Seedance 2.0 Multimodal Video Support

· Update

1. Seedance 2.0 Model Access

This model is currently available for Enterprise users only.

Seedance 2.0 multimodal reference-to-video supports reference images (0–9), reference videos (0–3), reference audio clips (0–3), and optional text prompts.

2. Prompt Guidelines

Chinese and English prompts are supported. For best results, we recommend keeping Chinese prompts under 500 characters and English prompts under 1,000 words. Overly long prompts may scatter key information, causing the model to miss details or focus only on partial instructions.

3. Image Input Requirements

Supported formats: JPEG, PNG, WEBP, BMP, TIFF, and GIF.

Aspect ratio: 0.4–2.5.

Width and height: 300–6,000 px.

File size: each image must be under 30 MB. The total request body must not exceed 64 MB. Avoid Base64 encoding for large files.

Image count: 1 image for first-frame image-to-video, 2 images for first-and-last-frame image-to-video, and 1–9 images for Seedance 2.0 multimodal reference-to-video.

4. Video Input Requirements

Supported formats: MP4 and MOV.

Resolution: 480p or 720p.

Duration: each video must be 2–15 seconds. Up to 3 reference videos can be used, with a total duration of no more than 15 seconds.

Aspect ratio: 0.4–2.5.

Width and height: 300–6,000 px.

Frame pixels: 409,600–927,408 pixels. For example, 640 × 640 meets the minimum, while 834 × 1112 meets the maximum.

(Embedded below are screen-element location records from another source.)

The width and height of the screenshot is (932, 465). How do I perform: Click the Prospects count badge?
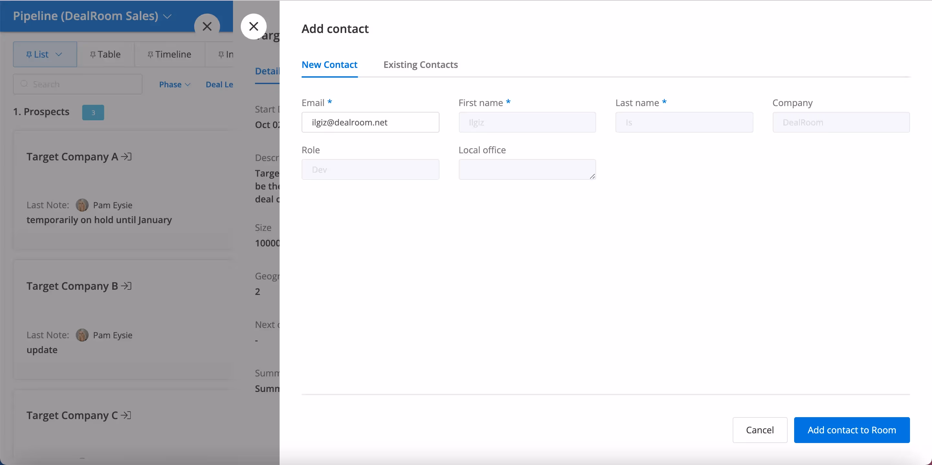tap(93, 112)

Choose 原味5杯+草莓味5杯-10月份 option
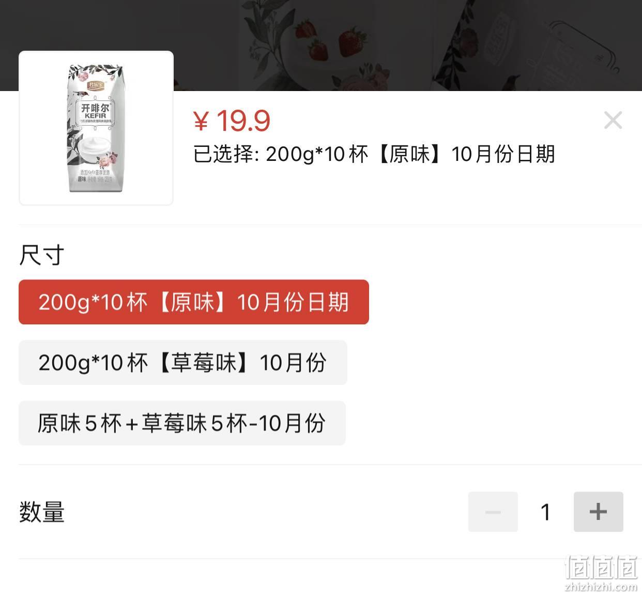point(182,423)
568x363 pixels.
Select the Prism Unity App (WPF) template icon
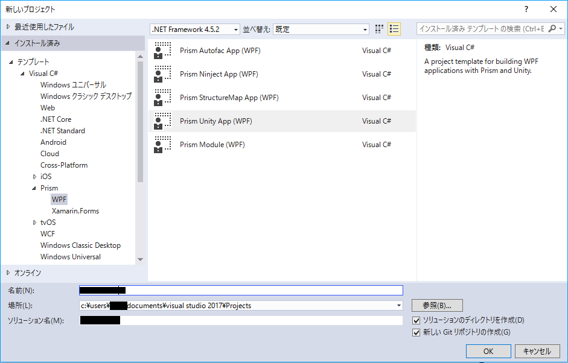(x=164, y=121)
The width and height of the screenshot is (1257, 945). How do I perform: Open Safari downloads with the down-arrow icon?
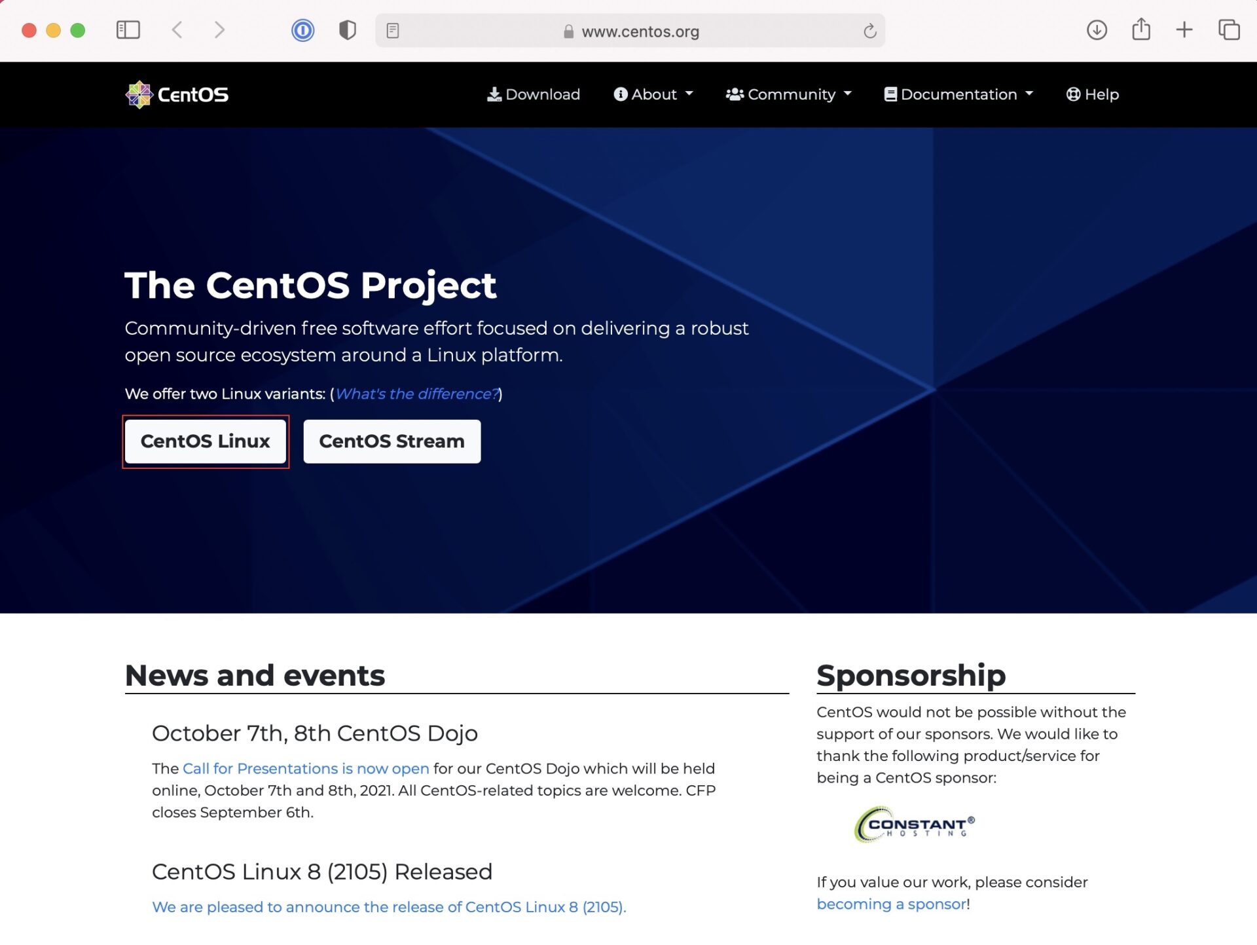[1097, 30]
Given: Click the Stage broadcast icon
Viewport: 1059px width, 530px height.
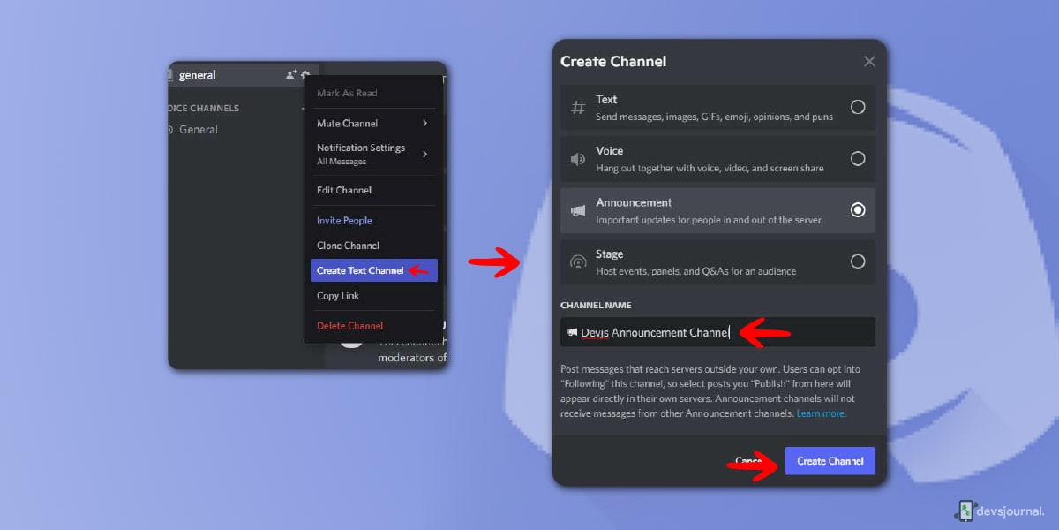Looking at the screenshot, I should pyautogui.click(x=578, y=261).
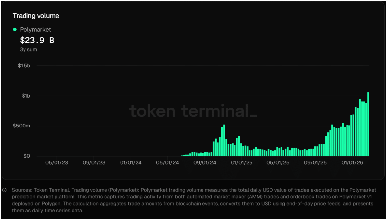Screen dimensions: 387x220
Task: Click the $1b y-axis label
Action: point(26,96)
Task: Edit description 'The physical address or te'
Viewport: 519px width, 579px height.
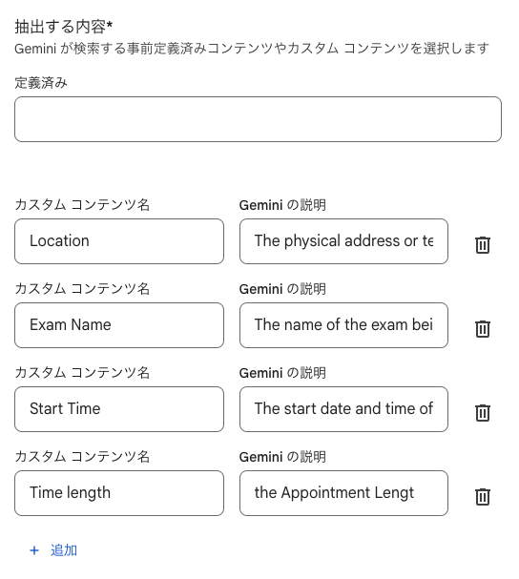Action: point(343,241)
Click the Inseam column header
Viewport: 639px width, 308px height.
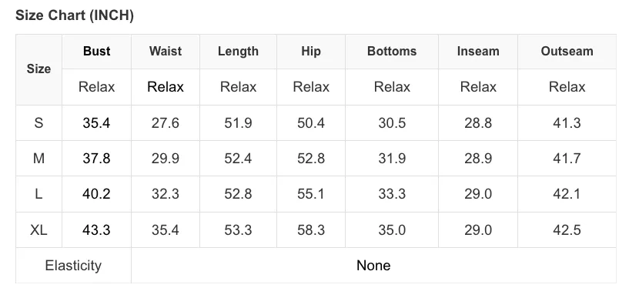(478, 52)
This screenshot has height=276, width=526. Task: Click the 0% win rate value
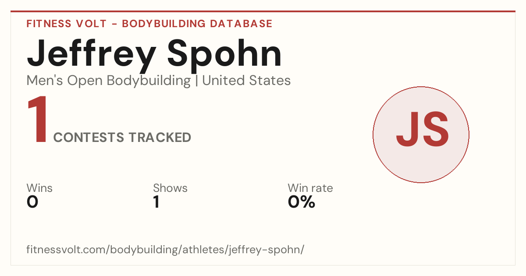tap(302, 202)
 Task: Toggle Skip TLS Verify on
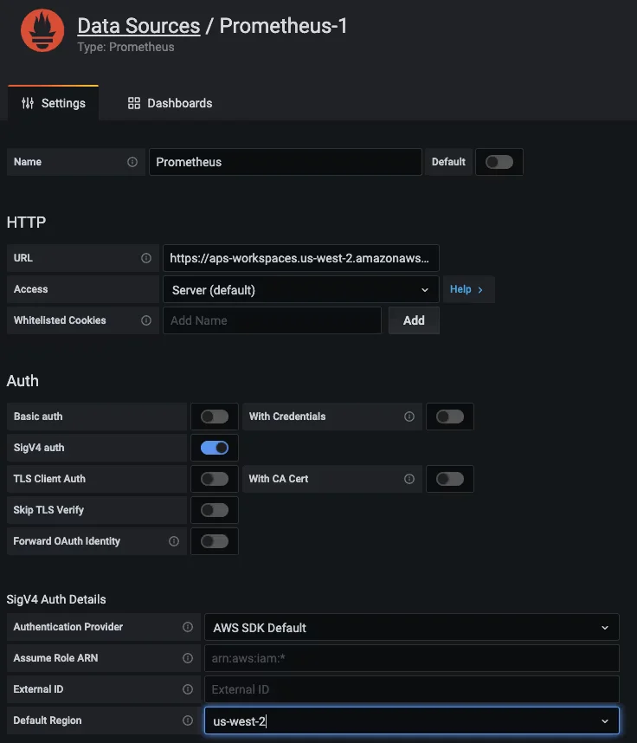pyautogui.click(x=215, y=510)
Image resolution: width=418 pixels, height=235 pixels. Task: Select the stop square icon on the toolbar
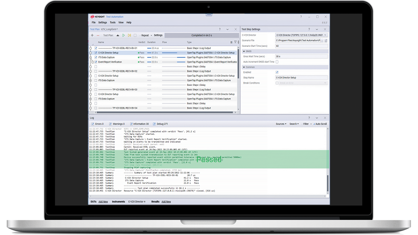(135, 35)
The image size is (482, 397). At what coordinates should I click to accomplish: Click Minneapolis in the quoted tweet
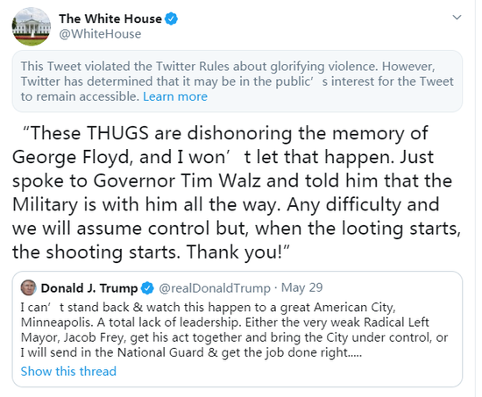56,323
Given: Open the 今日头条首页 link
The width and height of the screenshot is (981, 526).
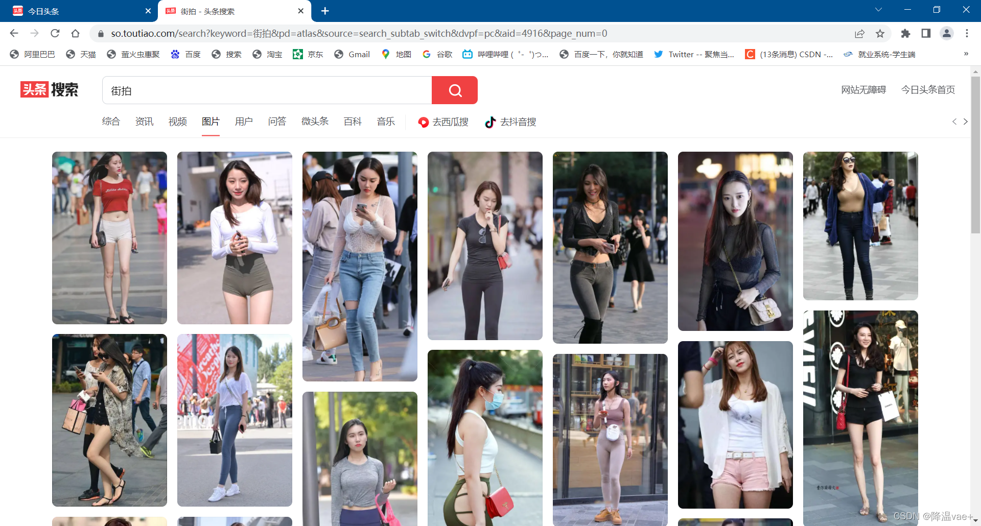Looking at the screenshot, I should [x=928, y=90].
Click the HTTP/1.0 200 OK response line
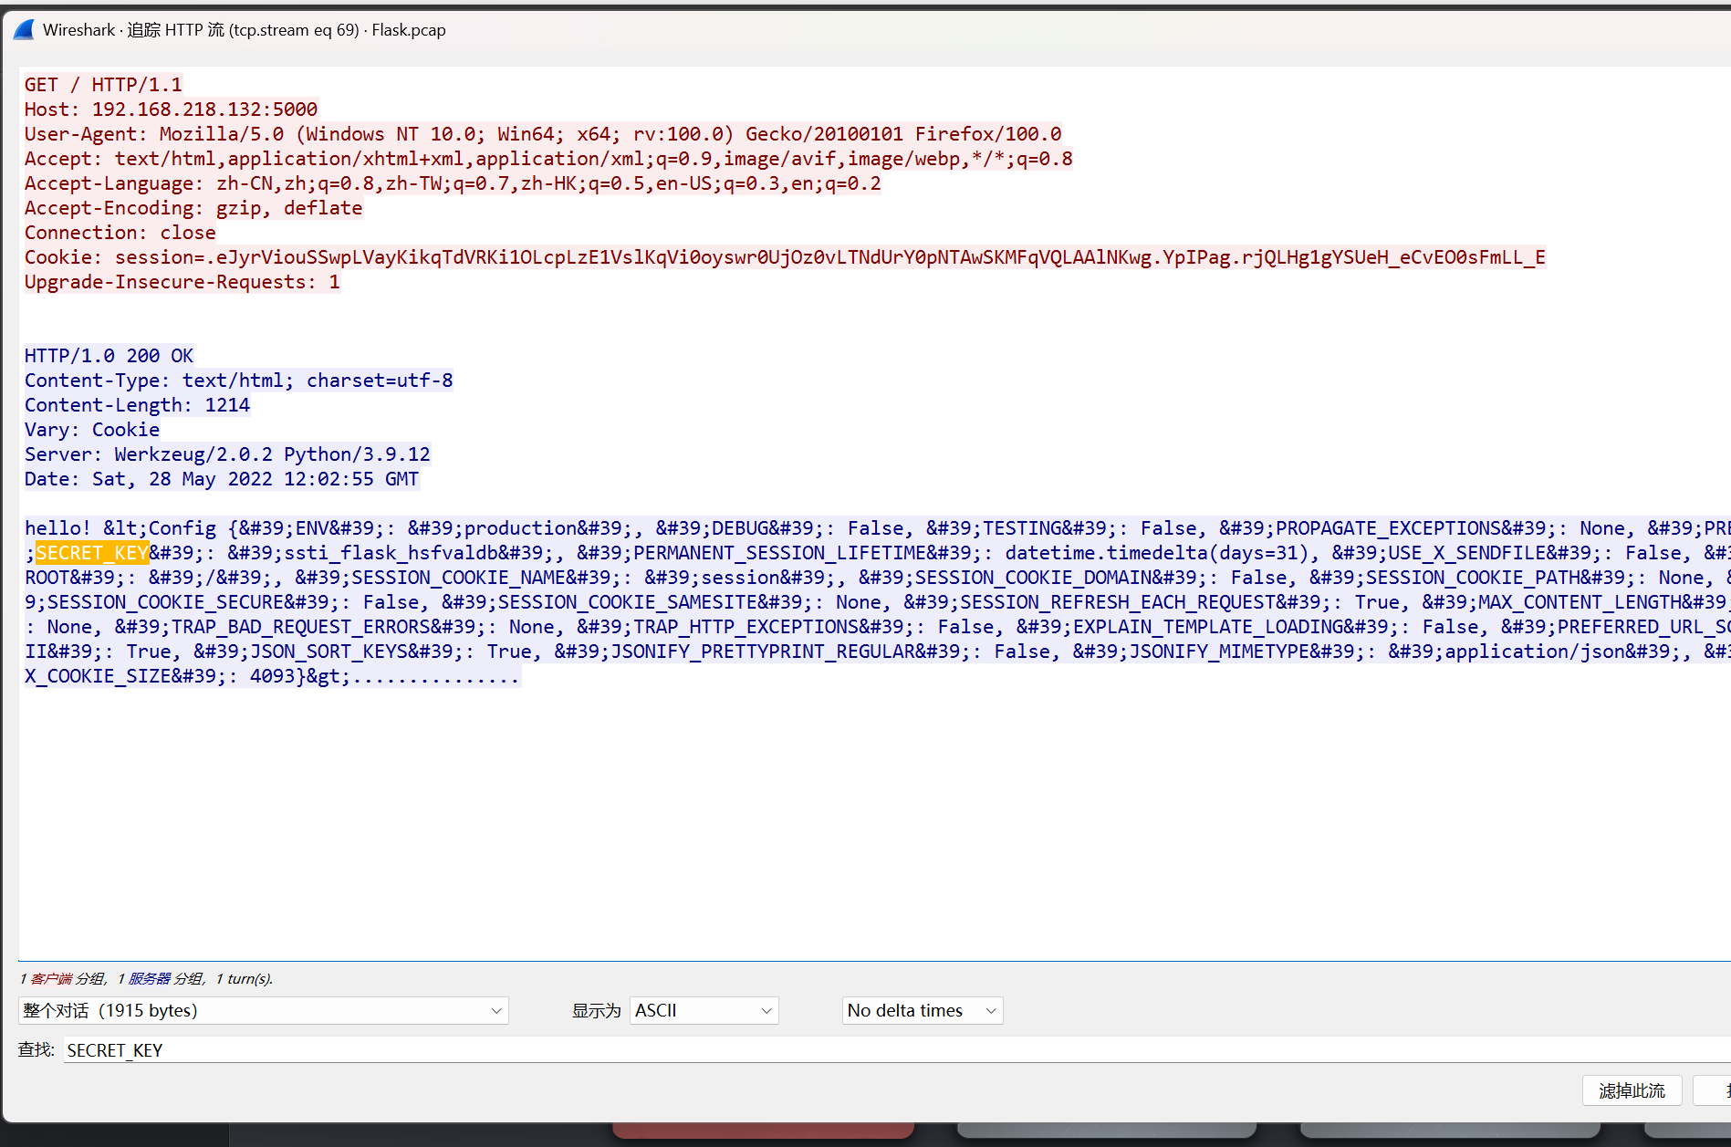1731x1147 pixels. [x=109, y=356]
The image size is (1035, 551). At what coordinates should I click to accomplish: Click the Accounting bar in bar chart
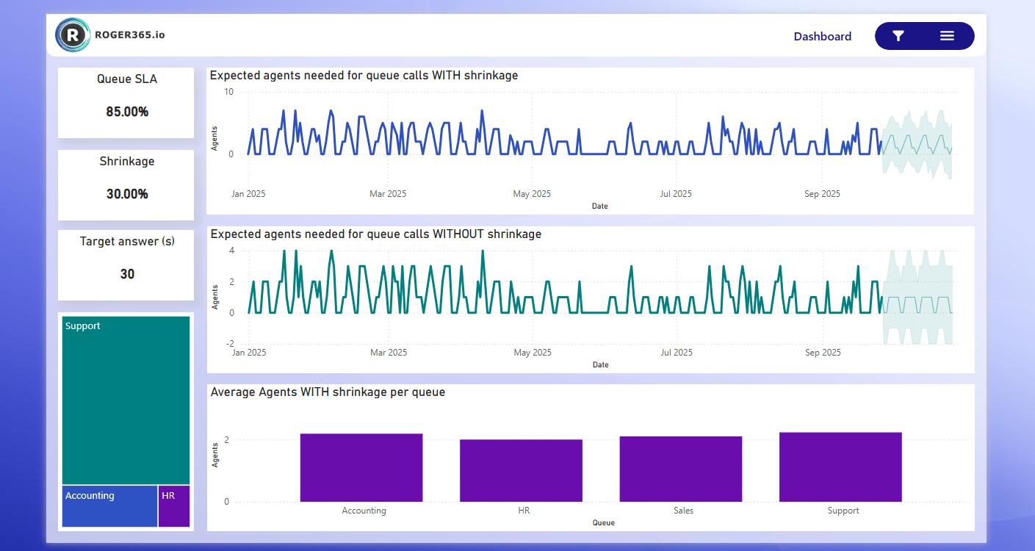pos(361,468)
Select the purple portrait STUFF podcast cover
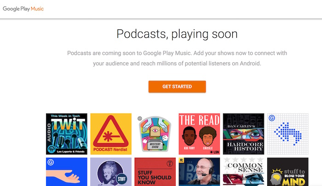Viewport: 322px width, 186px height. coord(111,171)
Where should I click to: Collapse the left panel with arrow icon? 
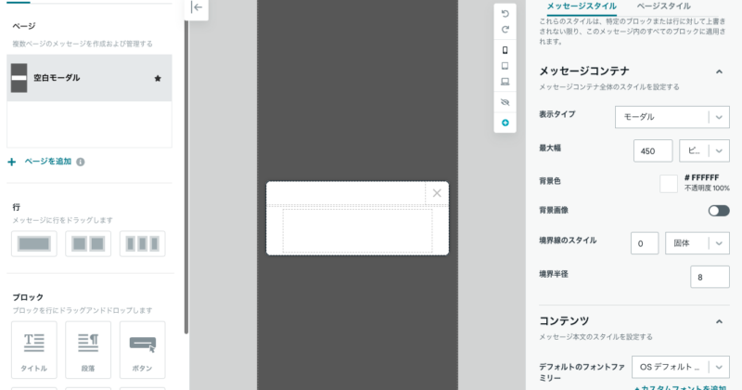click(198, 7)
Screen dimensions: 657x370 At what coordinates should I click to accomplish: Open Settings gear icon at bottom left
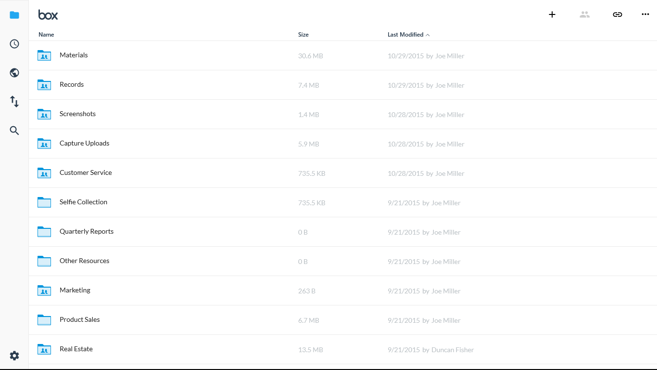[x=14, y=356]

File size: each video must be under 50 MB.

Frame rate: 24–60 FPS.

5. Audio Input Requirements

Supported formats: WAV and MP3.

Duration: each audio clip must be 2–15 seconds. Up to 3 reference audio clips can be used, with a total duration of no more than 15 seconds.

File size: each audio clip must be under 15 MB. The total request body must not exceed 64 MB.

6. Check Compliance Before Generation

If your input includes people in images, videos, or audio, run Compliance Check before generation.

7. Generate After Passing Compliance

A green checkmark means the asset has passed detection and is ready for generation.

8. Batch Asset Compliance Check

For large sets of people-related images, videos, or audio clips, run batch asset detection in advance to streamline the compliance workflow.

9. Access the Asset Library

10. Create Asset Group

11. Upload Assets & Check the Stored Status

The Stored status means the asset has passed detection and is ready to use. Uploaded assets can include images, videos, and audio.

Image requirements: JPEG, PNG, WEBP, BMP, TIFF, GIF, HEIC/HEIF; aspect ratio 0.4–2.5; width and height 300–6,000 px; under 30 MB per image.

Video requirements: MP4 or MOV; 480p or 720p; 2–15 seconds per video; aspect ratio 0.4–2.5; width and height 300–6,000 px; total pixels 409,600–927,408; under 50 MB per video; 24–60 FPS.

Audio requirements: WAV or MP3; 2–15 seconds per clip; under 15 MB per audio clip.

12. Open Assets in Video Node

13. Select Asset Group

14. Pick a Virtual Portrait

15. Use Approved Image in Video Node

The video node will display compliant assets that are ready to use.